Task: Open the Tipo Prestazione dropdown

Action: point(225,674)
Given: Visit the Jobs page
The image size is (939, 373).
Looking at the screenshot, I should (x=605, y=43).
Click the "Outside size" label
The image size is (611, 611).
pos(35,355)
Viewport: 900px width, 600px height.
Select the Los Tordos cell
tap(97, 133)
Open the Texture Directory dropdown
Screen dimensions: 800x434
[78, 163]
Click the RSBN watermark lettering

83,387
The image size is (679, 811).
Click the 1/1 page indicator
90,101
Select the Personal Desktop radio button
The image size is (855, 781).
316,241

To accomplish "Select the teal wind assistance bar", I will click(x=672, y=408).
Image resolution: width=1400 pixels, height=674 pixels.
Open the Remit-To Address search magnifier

» The request
Arrange the portion of the material that opens with the line containing "Image resolution: width=1400" and closes at the end of the material as a Markdown table with the columns Row and Text, one numbered row per line and blank lines omitted.

» Expected output
| Row | Text |
|---|---|
| 1 | Image resolution: width=1400 pixels, height=674 pixels. |
| 2 | Open the Remit-To Address search magnifier |